O Estado de exceção criado para conter o inimigo na América Latina legitima todo um
sistemas penal subterrâneo (ANYIAR DE CASTRO, 2005), que inclui genocídios e homicídios,
legitimados direta ou indiretamente pelo Estado. E, nesse contexto, a prisão cautelar cumpre
um papel essencial, ao flexibilizar as possibilidades de prisão, violando direitos e garantias, e
vulnerabilizando ainda mais aqueles que já são vulnerabilizados
As prisões cautelares têm funcionado hoje como a brecha - ou, porque não dizer, rombo
- que o Estado encontrou para exercer o controle social violento sob determinadas classes
sociais de forma "legal". A lógica da cautelaridade é mais um fator que legitima uma lógica
violenta e arbitrária de punição ao passar a mensagem de que "criminosos" - condenados ou
não - não são "merecedores" de direitos e garantias.
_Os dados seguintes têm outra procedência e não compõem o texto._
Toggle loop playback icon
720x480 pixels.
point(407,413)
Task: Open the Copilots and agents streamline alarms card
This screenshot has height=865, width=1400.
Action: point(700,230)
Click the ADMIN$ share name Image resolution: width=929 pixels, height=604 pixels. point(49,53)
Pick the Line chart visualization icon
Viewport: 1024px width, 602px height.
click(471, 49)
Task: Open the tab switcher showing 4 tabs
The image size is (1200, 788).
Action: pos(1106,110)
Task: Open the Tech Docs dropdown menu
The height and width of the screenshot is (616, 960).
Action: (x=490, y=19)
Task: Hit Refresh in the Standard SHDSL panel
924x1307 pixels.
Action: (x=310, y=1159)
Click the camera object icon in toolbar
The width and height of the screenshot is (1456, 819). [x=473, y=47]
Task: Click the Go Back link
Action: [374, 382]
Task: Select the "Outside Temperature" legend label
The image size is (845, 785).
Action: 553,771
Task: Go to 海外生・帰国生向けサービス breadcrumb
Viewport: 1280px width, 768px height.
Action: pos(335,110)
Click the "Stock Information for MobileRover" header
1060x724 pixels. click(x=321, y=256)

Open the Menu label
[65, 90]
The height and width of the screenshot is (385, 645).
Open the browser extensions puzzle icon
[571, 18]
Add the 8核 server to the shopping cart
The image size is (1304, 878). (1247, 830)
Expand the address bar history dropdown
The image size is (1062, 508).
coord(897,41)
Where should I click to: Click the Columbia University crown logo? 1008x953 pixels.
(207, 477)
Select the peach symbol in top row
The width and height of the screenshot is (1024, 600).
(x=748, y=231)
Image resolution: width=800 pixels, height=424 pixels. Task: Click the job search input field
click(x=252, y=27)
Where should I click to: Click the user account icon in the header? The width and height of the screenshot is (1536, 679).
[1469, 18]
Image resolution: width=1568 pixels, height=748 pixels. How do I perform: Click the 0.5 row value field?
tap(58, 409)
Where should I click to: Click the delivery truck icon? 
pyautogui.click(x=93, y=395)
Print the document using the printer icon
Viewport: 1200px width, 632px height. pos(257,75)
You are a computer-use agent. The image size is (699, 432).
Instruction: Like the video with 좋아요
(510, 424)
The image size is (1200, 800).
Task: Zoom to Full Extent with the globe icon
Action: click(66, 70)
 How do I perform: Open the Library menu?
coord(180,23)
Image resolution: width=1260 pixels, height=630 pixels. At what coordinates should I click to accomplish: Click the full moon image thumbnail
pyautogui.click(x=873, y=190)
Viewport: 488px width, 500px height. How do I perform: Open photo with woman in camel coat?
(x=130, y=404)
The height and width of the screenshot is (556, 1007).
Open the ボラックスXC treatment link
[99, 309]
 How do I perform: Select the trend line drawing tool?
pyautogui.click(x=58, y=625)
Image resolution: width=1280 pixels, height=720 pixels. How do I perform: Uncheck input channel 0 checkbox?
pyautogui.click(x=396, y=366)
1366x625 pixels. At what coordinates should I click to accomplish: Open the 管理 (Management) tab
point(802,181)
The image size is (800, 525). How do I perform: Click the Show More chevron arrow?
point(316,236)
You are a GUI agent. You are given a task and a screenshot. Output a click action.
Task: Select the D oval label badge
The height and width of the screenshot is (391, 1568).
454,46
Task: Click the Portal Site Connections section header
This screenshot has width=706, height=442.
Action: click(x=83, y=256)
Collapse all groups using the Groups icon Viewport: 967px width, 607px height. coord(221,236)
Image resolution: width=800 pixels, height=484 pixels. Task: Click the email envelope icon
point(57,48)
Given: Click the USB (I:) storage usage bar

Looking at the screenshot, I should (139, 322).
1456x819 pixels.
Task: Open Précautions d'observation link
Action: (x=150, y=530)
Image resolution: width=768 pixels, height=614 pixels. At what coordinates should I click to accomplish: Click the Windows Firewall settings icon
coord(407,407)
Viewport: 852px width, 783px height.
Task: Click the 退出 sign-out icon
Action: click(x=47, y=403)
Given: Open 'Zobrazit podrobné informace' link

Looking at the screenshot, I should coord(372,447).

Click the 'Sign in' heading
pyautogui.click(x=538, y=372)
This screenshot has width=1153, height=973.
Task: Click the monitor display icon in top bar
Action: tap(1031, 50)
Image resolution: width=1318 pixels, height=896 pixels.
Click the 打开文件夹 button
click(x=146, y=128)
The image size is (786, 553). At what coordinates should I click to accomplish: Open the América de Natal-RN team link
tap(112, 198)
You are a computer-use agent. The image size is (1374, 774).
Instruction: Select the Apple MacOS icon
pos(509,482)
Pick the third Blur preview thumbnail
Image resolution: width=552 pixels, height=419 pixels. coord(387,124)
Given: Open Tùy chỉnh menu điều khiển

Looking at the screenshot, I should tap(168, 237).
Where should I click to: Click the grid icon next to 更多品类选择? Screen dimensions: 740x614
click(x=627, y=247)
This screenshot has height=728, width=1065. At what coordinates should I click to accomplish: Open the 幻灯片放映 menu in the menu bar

Com isso, legaliza-se a ideia de que
qualquer forma de violência pode ser praticada contra esses supostos criminosos, inclusive os
homicídios perpetrados por policiais.
Ressalte-se que, do nosso lado da margem, o exercício do poder punitivo sempre teve
como característica uma violência mais visível (ZAFFARONI, 1988), que aquela dos países
de jardins ordenados (ZAFFARONI, 2012). Conter essa violência aqui, então, nos parece
assim essencial, sem, contudo, incorrer na legitimação do sistema penal.